Thank you for your patience while your manuscript "Dopamine D2-receptor blockade disrupts the effect of effort on learning" was peer-reviewed at PLOS Biology. It has now been evaluated by the PLOS Biology editors, an Academic Editor with relevant expertise, and by several independent reviewers.

In light of the reviews, which you will find at the end of this email, we would like to invite you to revise the work to thoroughly address the reviewers' reports.

As you will see, the reviewers wrote that the study is interesting and the approach is clever. However, the reviewers raised concerns about several aspects of the study, including the methodology, analysis, interpretations, textual clarity, and contextualization within the prior literature. You should carefully consider the points raised by the reviewers and address them thoroughly, especially those related to the possible behavioral impacts of drug side effects.

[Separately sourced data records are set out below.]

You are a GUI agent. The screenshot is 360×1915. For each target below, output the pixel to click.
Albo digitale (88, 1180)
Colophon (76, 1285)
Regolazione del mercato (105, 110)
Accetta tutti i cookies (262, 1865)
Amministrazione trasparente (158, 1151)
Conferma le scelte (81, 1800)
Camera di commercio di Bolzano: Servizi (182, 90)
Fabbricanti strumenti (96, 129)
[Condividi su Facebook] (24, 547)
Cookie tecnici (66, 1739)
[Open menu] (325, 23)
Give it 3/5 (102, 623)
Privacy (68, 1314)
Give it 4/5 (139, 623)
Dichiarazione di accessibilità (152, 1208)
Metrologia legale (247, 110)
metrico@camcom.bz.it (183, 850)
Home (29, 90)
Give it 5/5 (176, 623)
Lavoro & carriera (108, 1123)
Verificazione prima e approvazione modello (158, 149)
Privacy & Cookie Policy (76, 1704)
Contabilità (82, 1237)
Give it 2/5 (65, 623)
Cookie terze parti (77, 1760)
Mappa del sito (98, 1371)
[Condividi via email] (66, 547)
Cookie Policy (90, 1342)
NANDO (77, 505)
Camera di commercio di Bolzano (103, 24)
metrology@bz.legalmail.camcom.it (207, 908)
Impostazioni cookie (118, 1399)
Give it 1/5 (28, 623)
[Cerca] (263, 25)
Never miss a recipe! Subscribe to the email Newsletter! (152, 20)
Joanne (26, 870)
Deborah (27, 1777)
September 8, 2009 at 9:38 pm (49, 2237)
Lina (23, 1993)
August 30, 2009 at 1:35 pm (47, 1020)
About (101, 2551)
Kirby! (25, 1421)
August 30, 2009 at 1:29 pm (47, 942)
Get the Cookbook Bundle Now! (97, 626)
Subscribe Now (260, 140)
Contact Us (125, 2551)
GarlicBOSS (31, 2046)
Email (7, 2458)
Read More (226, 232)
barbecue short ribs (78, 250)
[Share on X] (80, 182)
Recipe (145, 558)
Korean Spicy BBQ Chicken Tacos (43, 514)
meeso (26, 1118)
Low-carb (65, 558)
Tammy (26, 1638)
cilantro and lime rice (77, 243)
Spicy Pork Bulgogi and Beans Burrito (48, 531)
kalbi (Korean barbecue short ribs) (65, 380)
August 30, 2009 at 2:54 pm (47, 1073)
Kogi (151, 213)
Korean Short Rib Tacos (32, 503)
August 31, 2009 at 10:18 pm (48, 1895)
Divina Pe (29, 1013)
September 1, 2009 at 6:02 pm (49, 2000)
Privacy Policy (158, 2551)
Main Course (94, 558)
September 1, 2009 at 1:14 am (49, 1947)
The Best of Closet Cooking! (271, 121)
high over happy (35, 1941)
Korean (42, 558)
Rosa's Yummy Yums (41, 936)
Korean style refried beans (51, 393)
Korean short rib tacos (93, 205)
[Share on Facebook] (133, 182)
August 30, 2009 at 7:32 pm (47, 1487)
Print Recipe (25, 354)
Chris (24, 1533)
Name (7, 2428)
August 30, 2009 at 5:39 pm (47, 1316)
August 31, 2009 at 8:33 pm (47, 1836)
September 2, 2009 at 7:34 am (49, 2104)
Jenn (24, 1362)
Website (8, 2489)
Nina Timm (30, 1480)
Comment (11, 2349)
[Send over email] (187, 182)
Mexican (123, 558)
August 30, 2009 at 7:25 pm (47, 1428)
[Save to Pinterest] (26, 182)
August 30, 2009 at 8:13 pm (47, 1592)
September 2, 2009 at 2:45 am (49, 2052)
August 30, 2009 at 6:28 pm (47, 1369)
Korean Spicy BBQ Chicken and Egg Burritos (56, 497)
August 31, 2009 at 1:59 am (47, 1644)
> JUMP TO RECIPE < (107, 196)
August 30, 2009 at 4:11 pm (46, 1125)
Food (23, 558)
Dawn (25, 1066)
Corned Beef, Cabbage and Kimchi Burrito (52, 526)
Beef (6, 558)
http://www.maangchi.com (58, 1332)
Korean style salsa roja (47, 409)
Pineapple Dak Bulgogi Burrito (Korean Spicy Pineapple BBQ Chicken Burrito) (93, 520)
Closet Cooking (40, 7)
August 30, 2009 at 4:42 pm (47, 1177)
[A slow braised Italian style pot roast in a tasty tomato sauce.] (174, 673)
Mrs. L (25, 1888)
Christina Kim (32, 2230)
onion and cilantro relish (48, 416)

Given the extent of revision needed, we cannot make a decision about publication until we have seen the revised manuscript and your response to the reviewers' comments. Your revised manuscript is likely to be sent for further evaluation by all or a subset of the reviewers.

In addition to these revisions, you will need to complete some formatting changes, which you will receive in a follow up email. A member of our team will be in touch with a set of requests shortly.

We expect to receive your revised manuscript within 3 months. Please email us (plosbiology@plos.org) if you have any questions or concerns, or would like to request an extension.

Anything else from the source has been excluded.